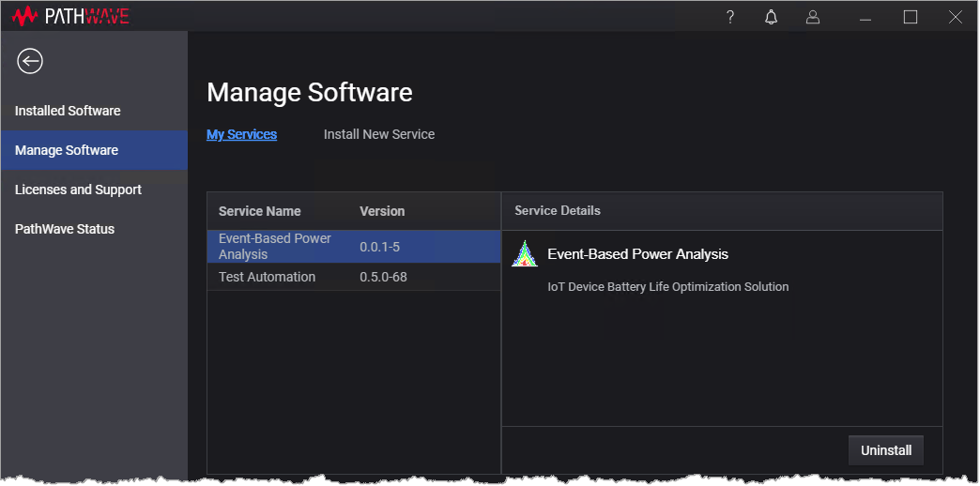Click the notifications bell icon
Viewport: 980px width, 486px height.
772,17
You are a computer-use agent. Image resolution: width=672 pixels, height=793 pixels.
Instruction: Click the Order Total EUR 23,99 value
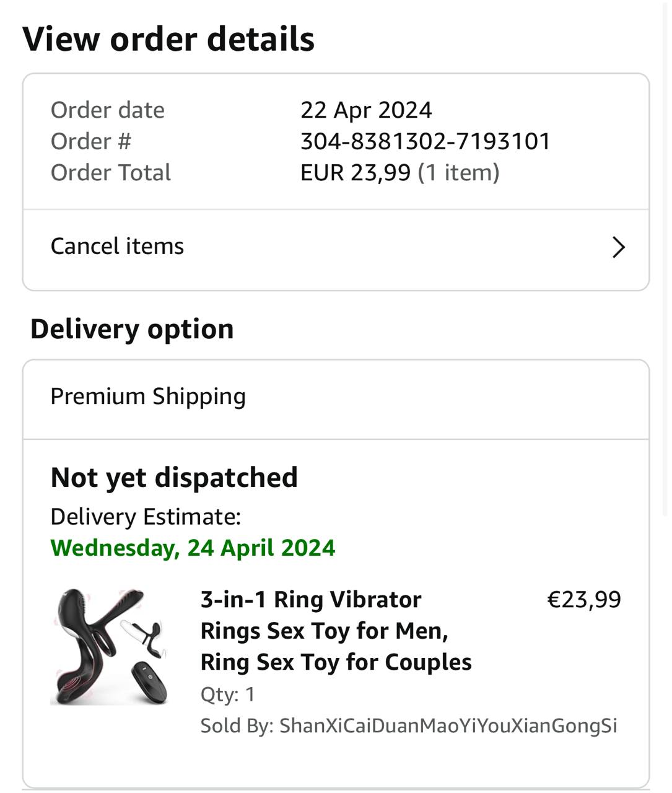(355, 173)
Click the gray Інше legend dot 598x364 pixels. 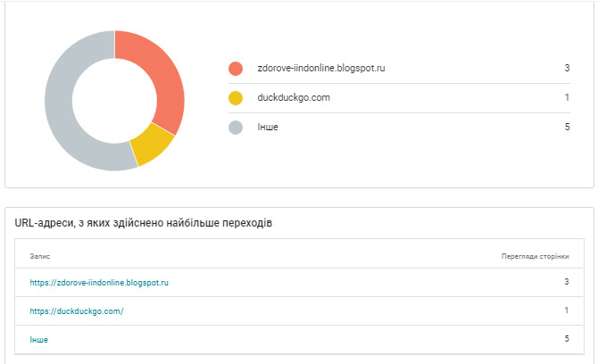(236, 128)
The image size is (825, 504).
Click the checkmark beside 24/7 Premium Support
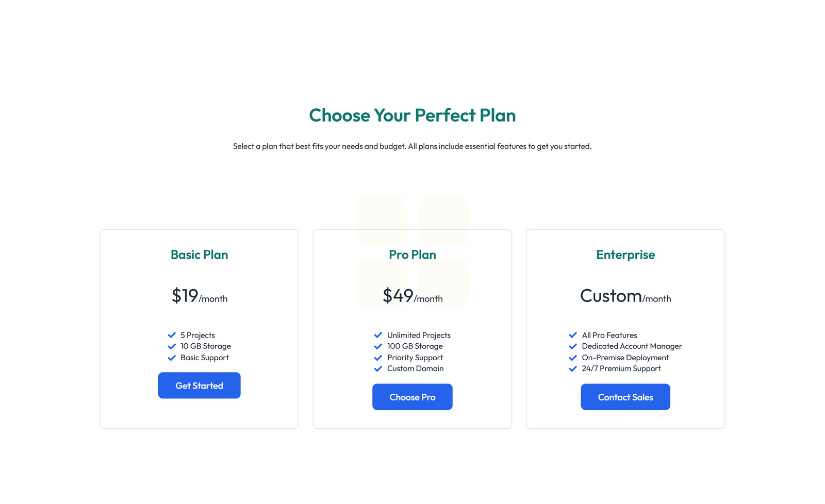(x=573, y=368)
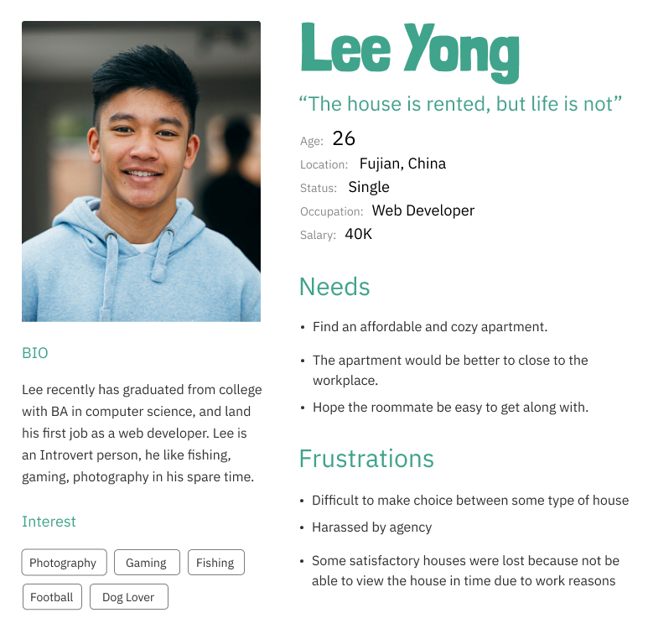Click the 40K salary value
The width and height of the screenshot is (648, 644).
(x=358, y=234)
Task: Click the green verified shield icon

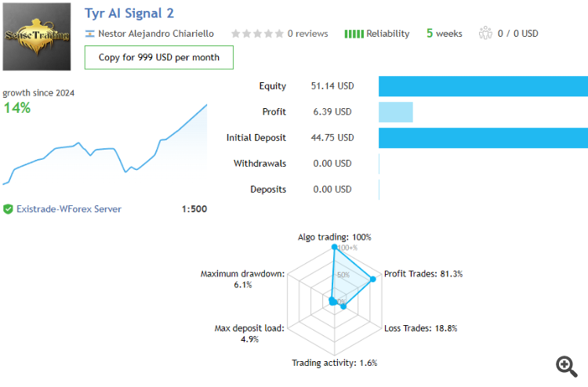Action: (8, 209)
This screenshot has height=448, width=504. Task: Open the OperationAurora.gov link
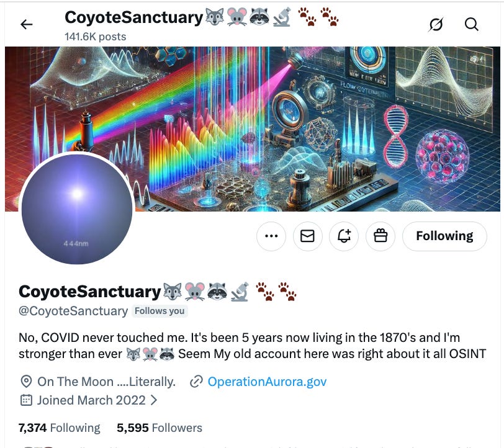267,382
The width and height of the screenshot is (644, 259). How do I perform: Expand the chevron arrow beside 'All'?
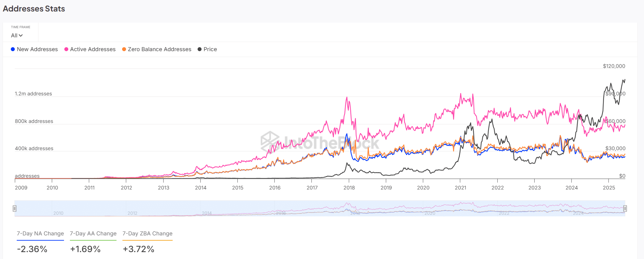click(x=21, y=35)
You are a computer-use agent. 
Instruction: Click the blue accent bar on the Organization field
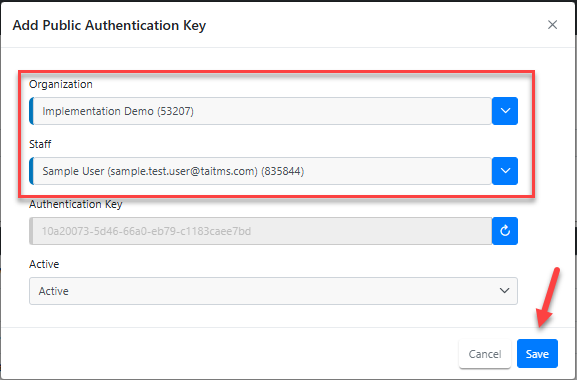tap(32, 111)
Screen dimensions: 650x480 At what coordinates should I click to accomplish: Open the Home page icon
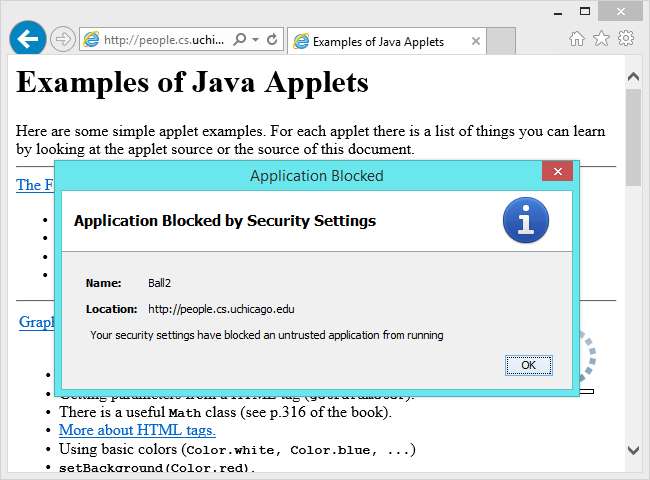tap(577, 39)
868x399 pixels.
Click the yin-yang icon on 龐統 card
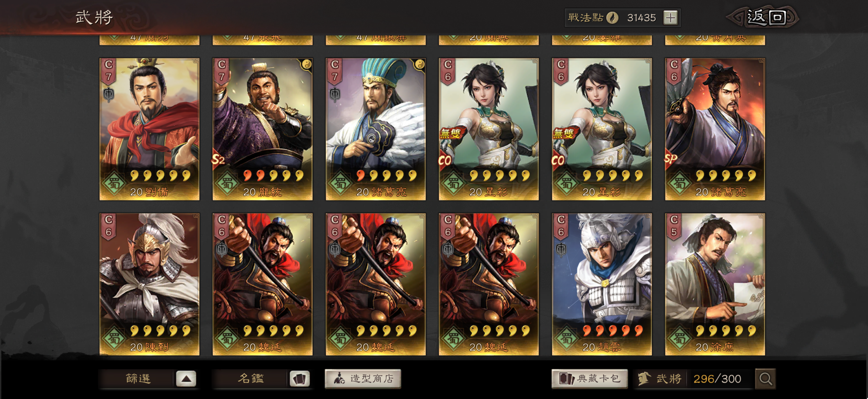(306, 64)
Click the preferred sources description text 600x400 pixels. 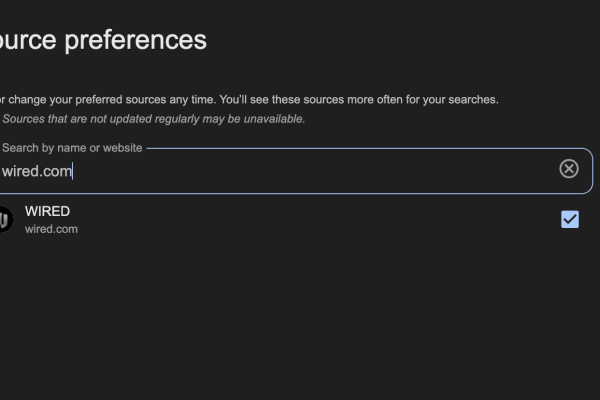point(249,100)
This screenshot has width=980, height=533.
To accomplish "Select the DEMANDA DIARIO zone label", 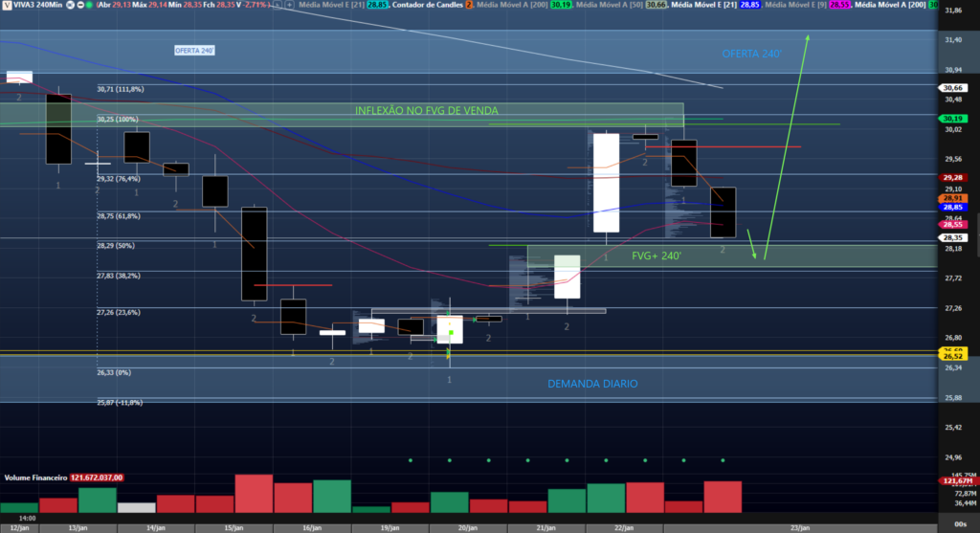I will pos(591,383).
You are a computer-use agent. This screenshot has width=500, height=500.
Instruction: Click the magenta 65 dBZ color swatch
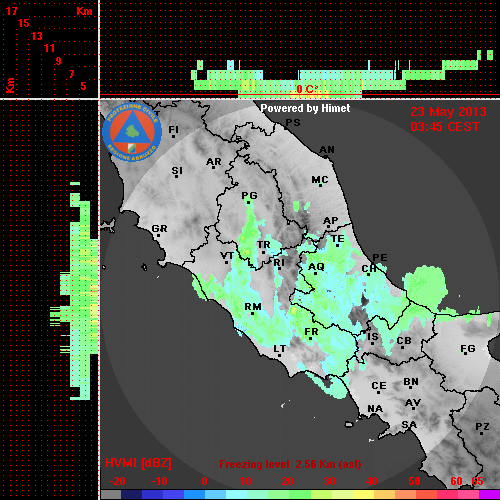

— TASK OBJECTIVE —
For this exercise, work out how many lines in the material include "computer", and give only the number.

— EXERCISE RESULT —
3